夜になるとネオンが燦然と輝く、北海道札幌市中央区の歓楽街ススキノ。その一角にあるコンクリート打ちっぱなしの7階建てのラブホテルが、7月24日の昼前にひっそりと営業を再開した。ただし、事件現場となった2階を除いて──。
奇しくもその日、北海道警は職業不詳の田村瑠奈容疑者(29才)、瑠奈容疑者の父親で、精神科医の田村修容疑者(59才)、翌25日に瑠奈容疑者の母親で、パート従業員の田村浩子容疑者(60才)を、それぞれ死体損壊・領得・遺棄容疑で逮捕した。
「3人は共謀して、7月1日深夜から2日未明にかけて、被害者の浦仁志さん(享年62)をラブホテルの一室で殺害したのち、遺体の頭部を切断して自宅に持ち去った疑いがもたれています。
瑠奈容疑者は修容疑者とともに、札幌市内の『ドン・キホーテ』でノコギリやスーツケース、手錠、脱毛クリームを事前に購入した。そして、修容疑者の運転でラブホテルに向かい、23時頃、女装姿の浦さんと合流しました。深夜2時頃、浦さんの頭部が入ったとみられるスーツケースを持ち、ホテルから出る瑠奈容疑者が確認されている。帰りも修容疑者が車に乗せたようです」(地元紙記者)
殺害から頭部切断まで、凶行にかけたのはわずか3時間。
「修容疑者は札幌市内の病院で精神科科長を務めていました。計画段階から深く犯行にかかわり、娘に遺体切断などの“指導”をした可能性がある。頭部は田村一家が暮らす自宅に保管されていました。一家の浦さんに対する強烈な怨恨が見え隠れします」(社会部記者)
自宅は事件現場から車で30分ほどの場所にある。3階建てで、グレーを基調とした立派な邸宅だ。田村一家の様子を知る近隣住民の話。
「娘さんは小学校の頃から不登校気味でした。
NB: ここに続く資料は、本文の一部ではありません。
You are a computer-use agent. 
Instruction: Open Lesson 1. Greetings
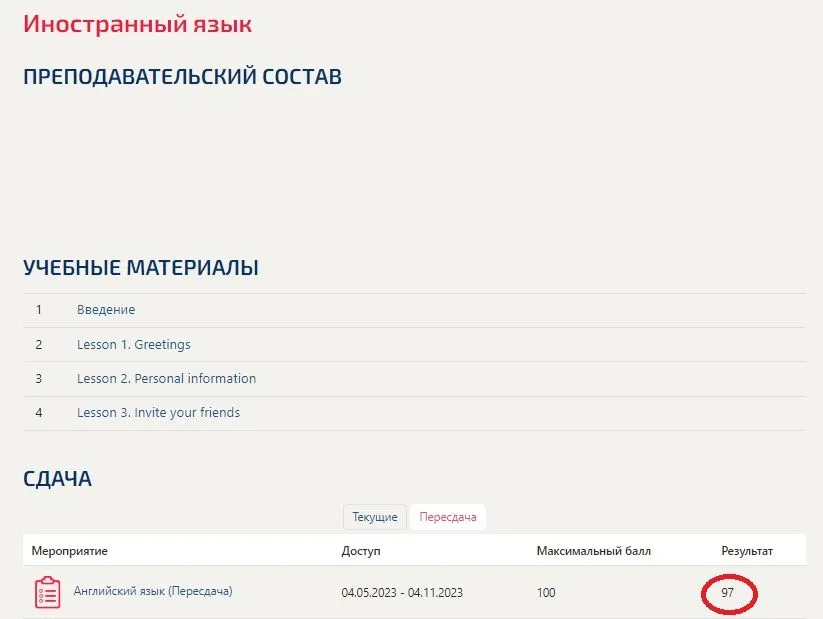[x=133, y=344]
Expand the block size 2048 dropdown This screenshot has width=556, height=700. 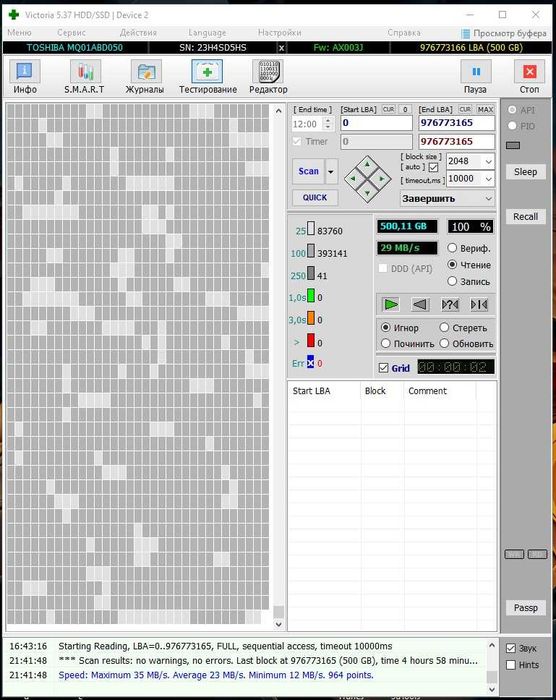point(470,161)
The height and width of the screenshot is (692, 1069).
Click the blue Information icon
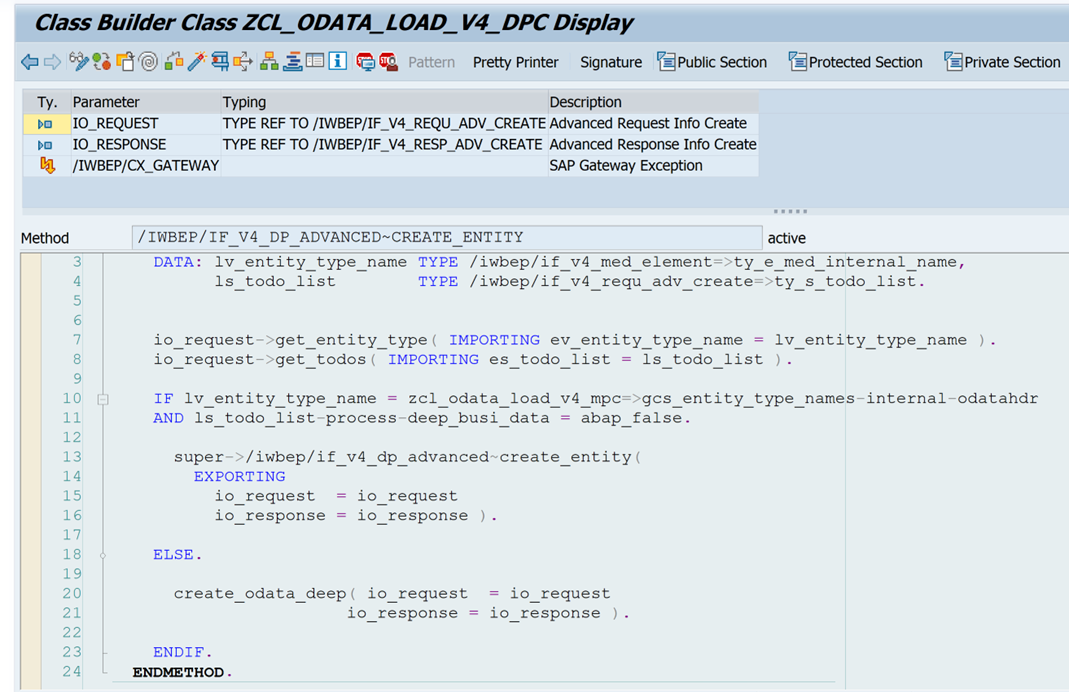(338, 62)
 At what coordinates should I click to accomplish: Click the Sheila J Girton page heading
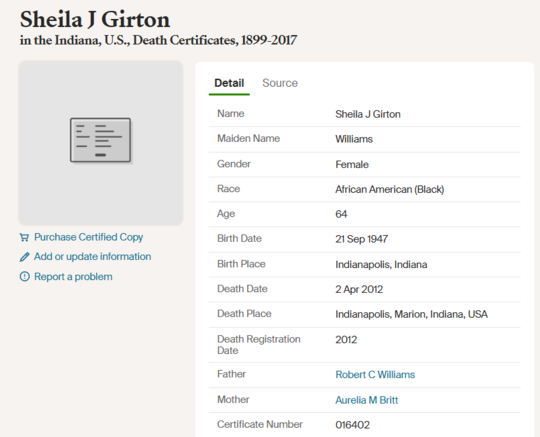pos(95,19)
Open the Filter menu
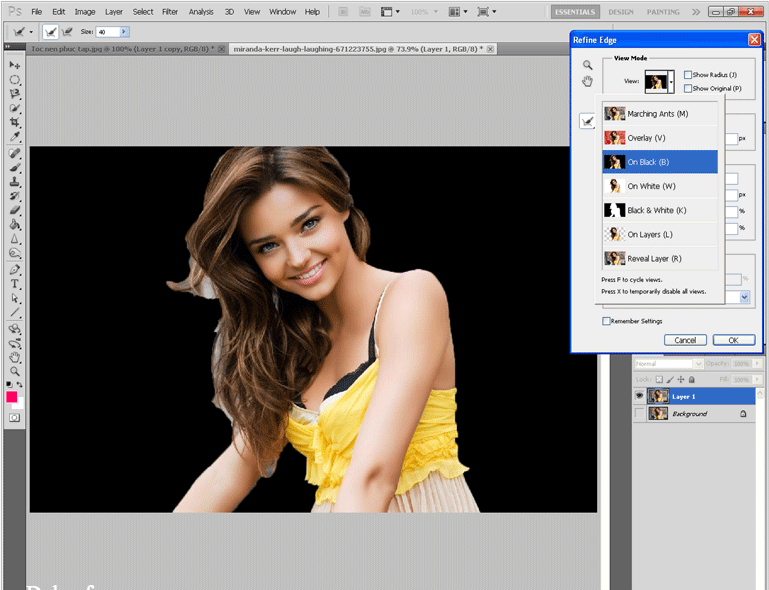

近所の人もほとんど彼女のことを知らないんじゃないかな。お父さんは柔和なかたですが、最近は玄関先や車の中でひとりでご飯を食べていたり、変なところも……。お母さんは近所では“押しが強くてトラブルを起こしがちな人”と知られていました」
瑠奈容疑者の知人は、彼女の“危うさ”を垣間見たことがあったという。
「瑠奈は精神的に不安定で、定職につかず、病院や自治体のサポートを受けていたようです。お父さんが医者なので生活には全然困らないのに、出会い系アプリで初対面の男性とホテルで会うなどしていた時期もありました」(瑠奈容疑者の知人)
捜査本部によると、瑠奈容疑者と浦さんは以前より面識があったという。
「メーカー勤務の浦さんは昼間は仕事に実直な人柄で通っていましたが、夜になると違う顔を持っていた。女装をして、ススキノのクラブやディスコ、ハプニングバーや風俗店などに通っていました。女装はしていたものの、性的対象はあくまで女性でした。
夜のお店では、女装とオネエ口調で女の子にしつこく迫るといった迷惑行為が頻繁にあり、いくつかのハプニングバーや風俗店で『出入り禁止』になっていたのも事実です。瑠奈容疑者ともその種の深刻なトラブルを抱えていたのかもしれません」(風俗店関係者)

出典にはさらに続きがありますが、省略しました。